## Start Document text
And what we presented at the press conference are early discoveries,
not just early observations. For example, one of the things that we've seen is a previously
unexpected penetration of the solar wind deep into the upper atmosphere in a region where we
didn't think it could possibly get. So that's something brand new for Mars. That was certainly one of the really great
announcements. That took me by surprise, and apparently it took you guys by surprise as well,
you've indicated. What does that mean for the influence of the Sun on this diminished atmosphere?
Well, let me first describe the process by which the solar wind has penetrated. On the Earth, the solar wind is deflected around the
planet by the presence of a magnetic field. It just can't penetrate. Mars doesn't have an intrinsic
magnetic field the way the Earth does, but it has an induced magnetic field resulting from the
presence of the ionosphere, and that serves the same purpose. It causes the solar wind to deflect
around it. There's no way that the charged particles of the solar wind can penetrate
into the ionosphere very deeply. What we're seeing on Mars, though, is exactly that kind
of penetration, where stuff very deep in the ionosphere has the same energy, the same speed
as the solar wind. What we think is happening is it's exchanging
charge with stuff in the ionosphere, the solar wind is, and it becomes neutral. At that point,
it's no longer deflected by the solar wind and it can penetrate as deep as it wants to.
It undergoes a charge exchange back to an ionized form and that's the way we detect it. So we think that
this process is going on continually as the solar wind hits and penetrates, and we're just seeing
the stuff that has timed it perfectly to penetrate deeply. What this means is, first, that we can
detect the properties of the solar wind at a time when we didn't think we'd be able to, when the spacecraft is deep into the ionosphere. And that's really important for understanding what
the characteristics are at that time. We're also trying to understand whether there's any influence
on the properties of the upper atmosphere or the ionosphere itself. And I'll have to say we're very
early in that and just having the first discussions.
Something else that surprised me, if I understood correctly, is that there are things going on
at the surface of the planet that are affecting the upper atmosphere.
There are a couple of things. One, if you go all the way down to the surface, there are regions
that are magnetized and regions that are not magnetized.
These magnetized regions were discovered by Mars Global Surveyor 20 years ago. These magnetized
regions locally serve that same effect to deflect the solar wind and to affect how we interact with
it. But also, if you move up a little bit, the bottom of the atmosphere affects the top of the atmosphere.
## End Document text
To-do list:
1. In the Mars interview above, what things are named as deflecting the solar wind? List every one.
2. According to the Mars interview above, which spacecraft discovered the magnetized regions on Mars's surface?
## Start Given data
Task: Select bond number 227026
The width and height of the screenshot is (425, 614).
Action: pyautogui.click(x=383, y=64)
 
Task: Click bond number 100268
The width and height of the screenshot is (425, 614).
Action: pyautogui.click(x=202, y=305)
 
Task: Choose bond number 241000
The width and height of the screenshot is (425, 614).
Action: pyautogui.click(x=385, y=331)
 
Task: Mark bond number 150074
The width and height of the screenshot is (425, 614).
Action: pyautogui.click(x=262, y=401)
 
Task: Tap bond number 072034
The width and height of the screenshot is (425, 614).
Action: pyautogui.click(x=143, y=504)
## End Given data
Results in order:
1.
- Earth's magnetic field
- Mars's induced magnetic field, which results from the presence of the ionosphere
- The magnetized regions at the surface of Mars

2. Mars Global Surveyor discovered them 20 years ago.